begin Document

Even if they are widely contested by virtual instruments, the different type of machine and synthetizers are numerous and a must have in any home-studio Here is a quick peek into the different categories of instruments used for electro and hip-hop production.


Synthesizers


Central part of the home studio, synthesizers are above all "sound generators". Initially sold by the Moog brand in the mid-1960s, they are primarily designed to emulate acoustic instruments. Until the early 80's, all synths used an electrical current to produce sound: they are thus called "analog" synthesizers. In 1983 - also known for being the year zero of MIDI- appeared the first digital synthesizer, the Yamaha DX7, opposing the previous generation by generating sounds through microprocessors.

MIDI which stands for Musical Instrument Digital Interface is the communication and control protocol allowing data exchange between electronic musical instruments.


Workstations


Today, the traditional distinction between digital and analog synthesizers is still true, except that the digital synthesizer has become an integral part of most machines. Progress in the emulation of acoustic sounds has been considerable, making it possible to find a complete range of sounds for a few hundred euros (the Roland Juno Di or the Korg PS60 for example). Some models intended for composition are also equipped with audio and/or MIDI sequencers. These kinds of machine are called workstations or music workstations.

The workstation synthesizer is an instrument that contains sounds and allows you to modify and create others. It is also possible to add external sounds and effects on a workstation. Allowing you to be very creative, this type of keyboard is most often used for band play or to go with a singer's voice.

If you want to get yourself a versatile keyboard with multiple functions, the workstation concept is an excellent compromise. This universal keyboard can be adapted to a wide range of musical profiles, from beginner to professional level.

end Document
begin Entries provided

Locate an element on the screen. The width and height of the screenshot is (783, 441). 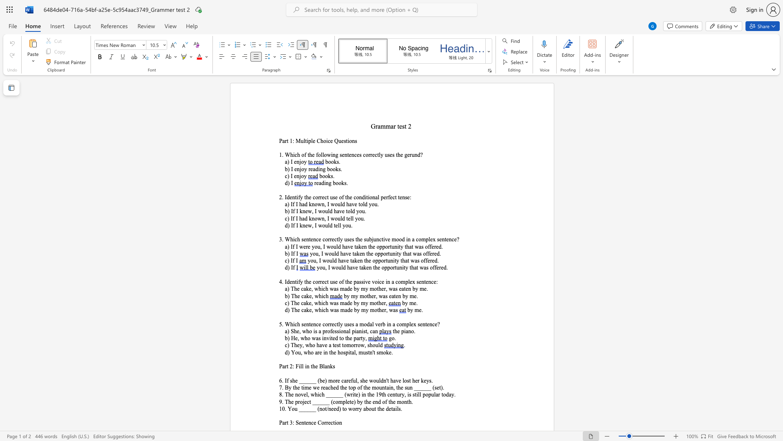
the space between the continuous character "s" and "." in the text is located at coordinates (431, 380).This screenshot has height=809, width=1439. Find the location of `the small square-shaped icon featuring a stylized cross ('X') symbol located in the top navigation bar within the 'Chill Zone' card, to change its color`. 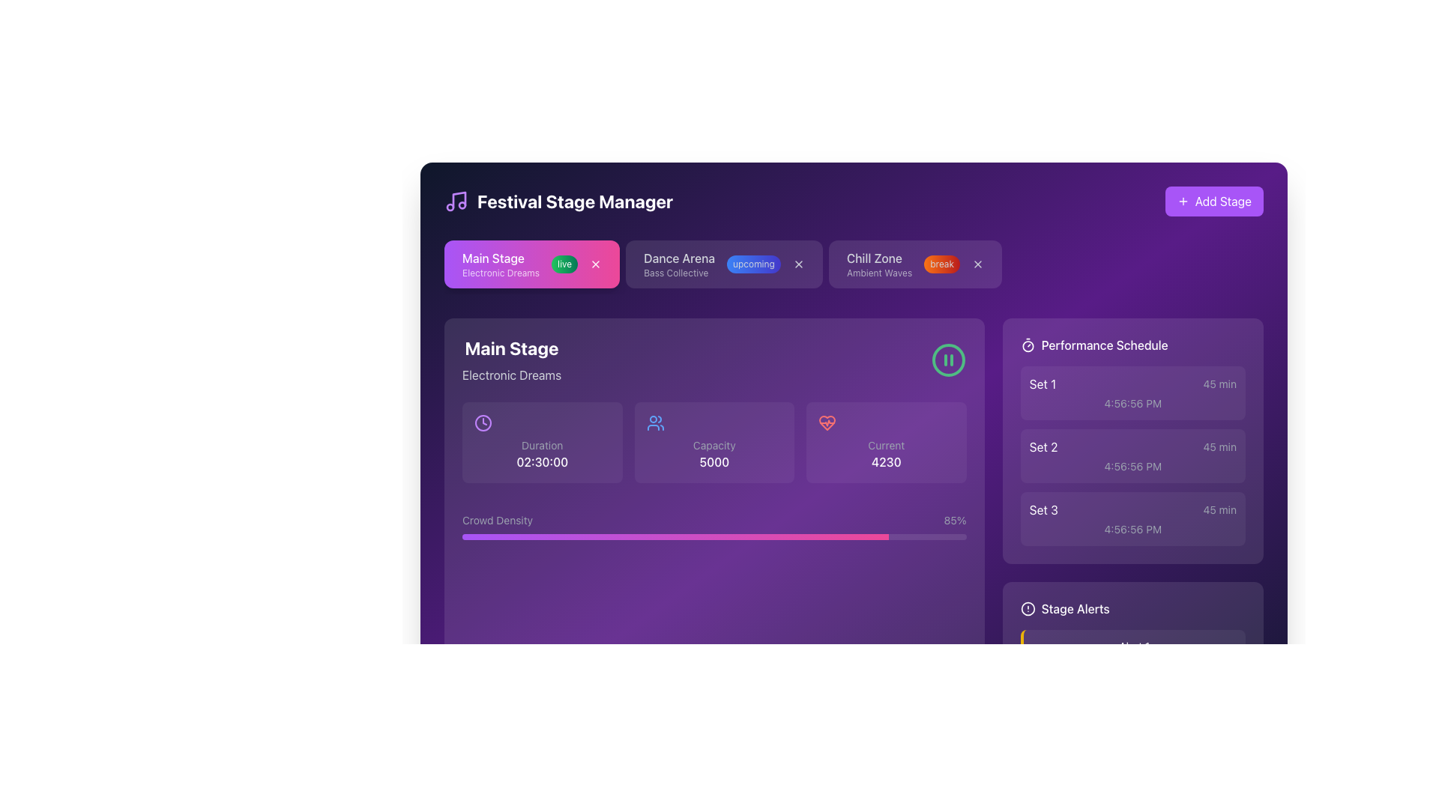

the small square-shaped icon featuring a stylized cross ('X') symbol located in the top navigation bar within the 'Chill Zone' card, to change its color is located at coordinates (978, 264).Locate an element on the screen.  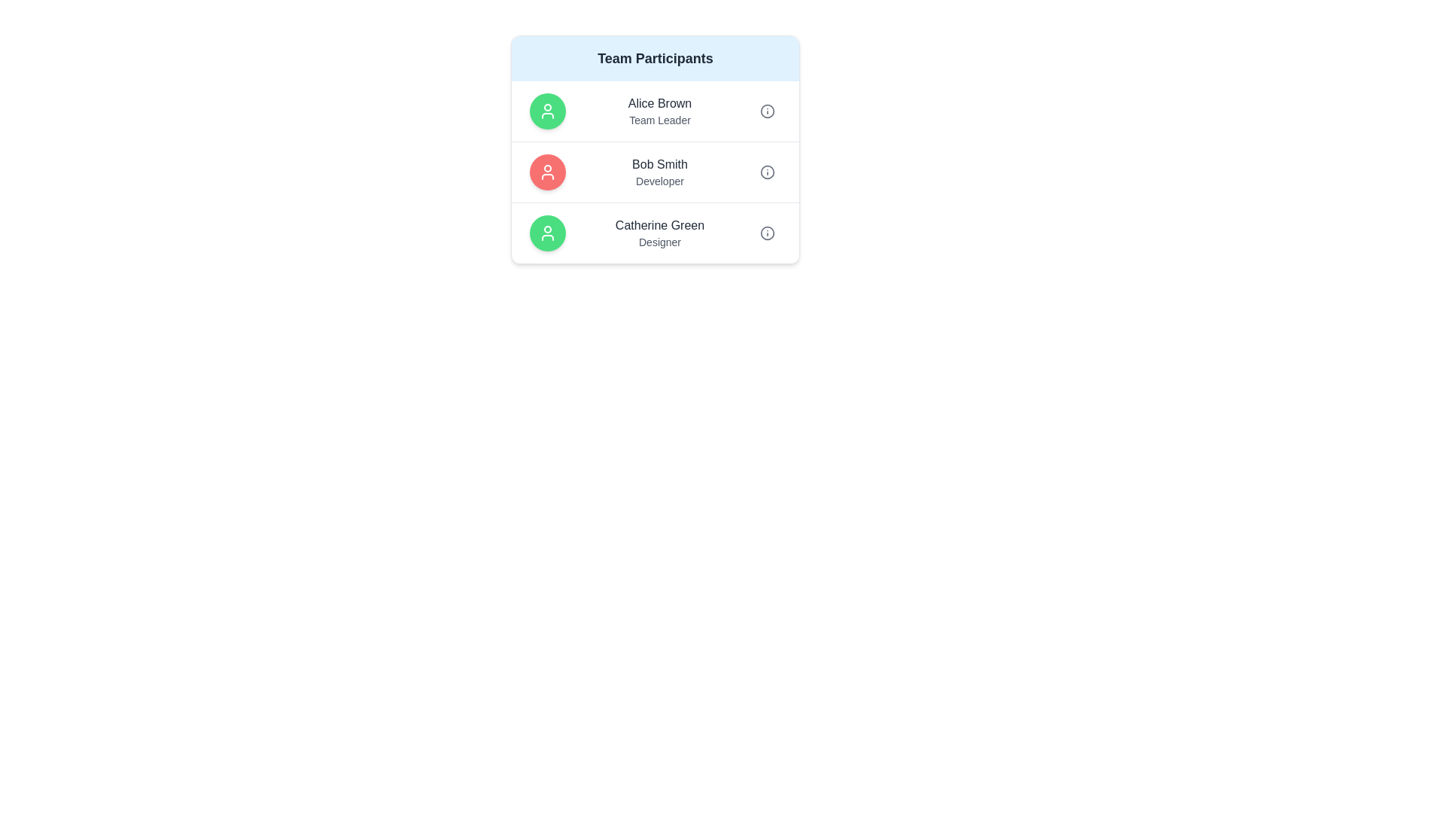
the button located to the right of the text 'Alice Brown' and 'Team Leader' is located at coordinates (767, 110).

end Entries provided
begin Entries provided

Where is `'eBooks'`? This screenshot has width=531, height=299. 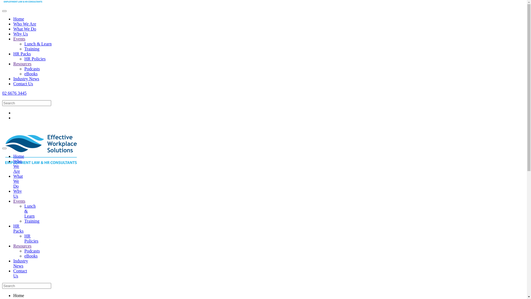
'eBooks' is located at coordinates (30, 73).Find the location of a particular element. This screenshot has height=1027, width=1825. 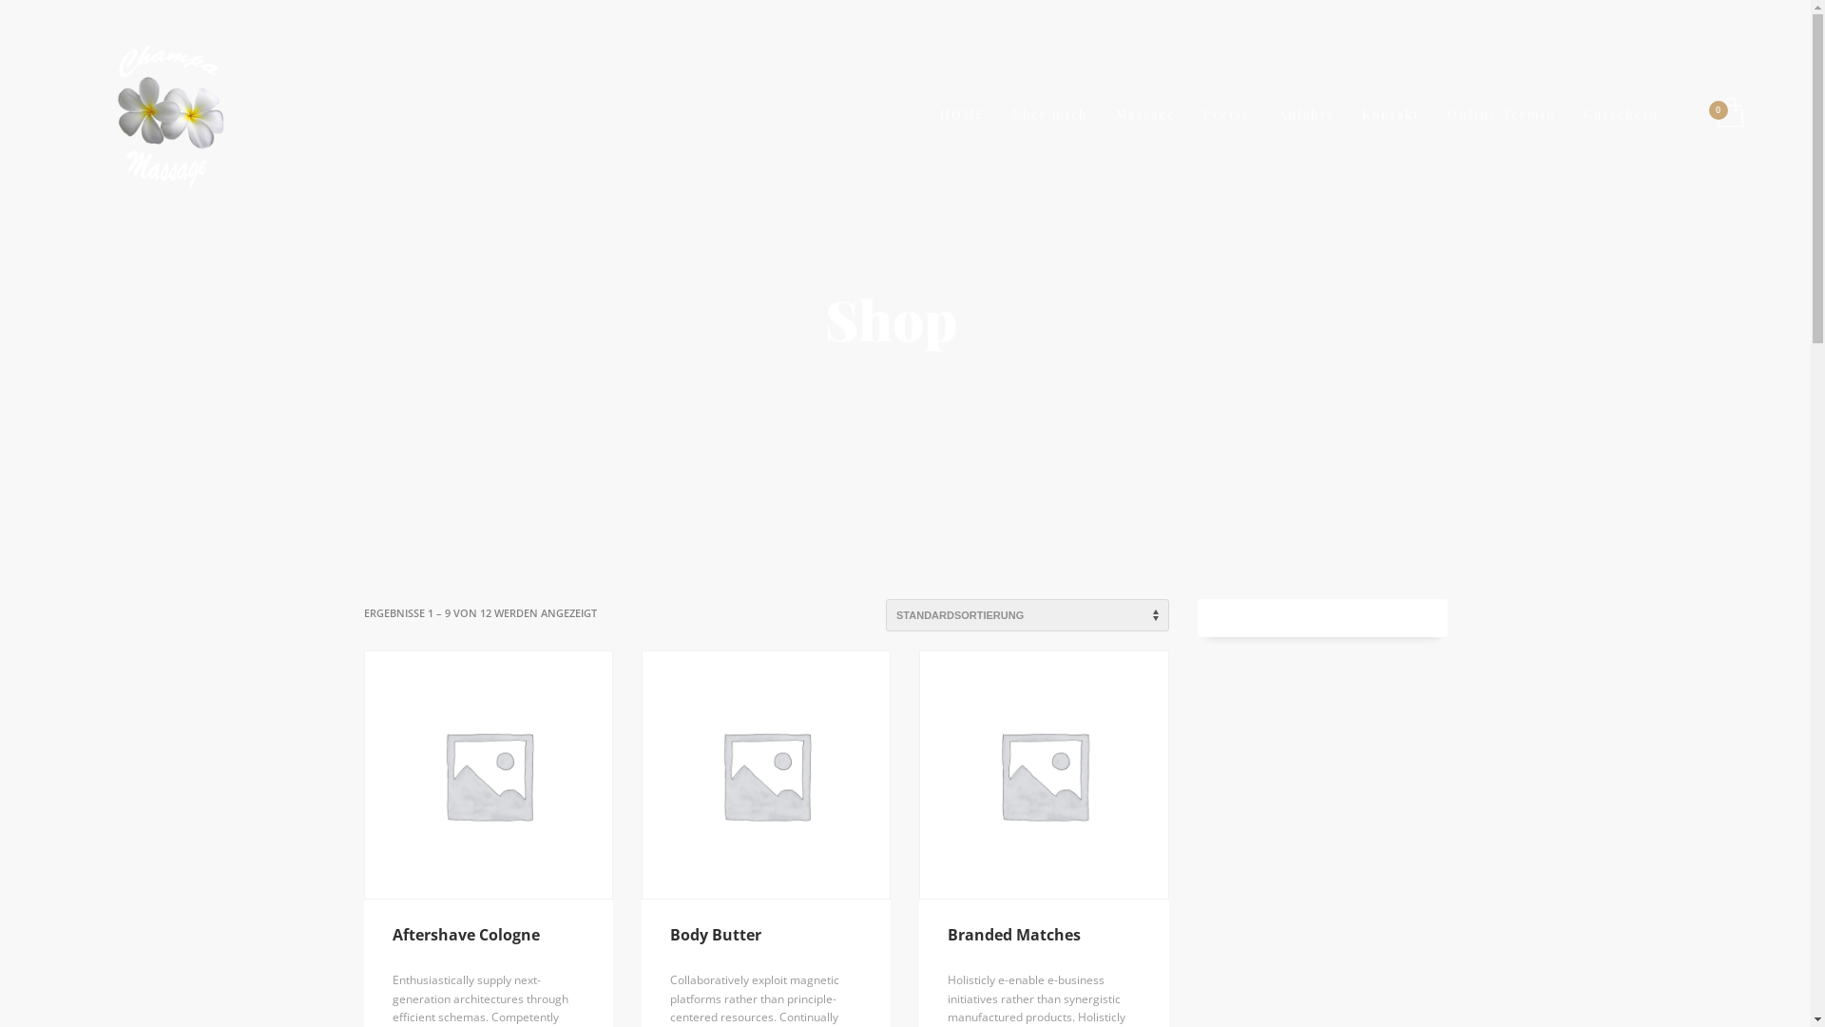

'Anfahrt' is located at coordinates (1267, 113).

end Entries provided
begin Entries provided

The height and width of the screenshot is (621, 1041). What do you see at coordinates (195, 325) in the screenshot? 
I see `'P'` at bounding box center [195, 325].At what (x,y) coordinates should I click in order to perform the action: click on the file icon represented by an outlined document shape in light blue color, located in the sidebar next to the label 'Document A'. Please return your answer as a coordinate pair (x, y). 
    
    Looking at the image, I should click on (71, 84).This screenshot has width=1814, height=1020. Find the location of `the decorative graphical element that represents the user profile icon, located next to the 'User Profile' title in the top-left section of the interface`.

end Entries provided

What to do: In the synthesizer overview above, what was the first digital synthesizer?

Written response: The Yamaha DX7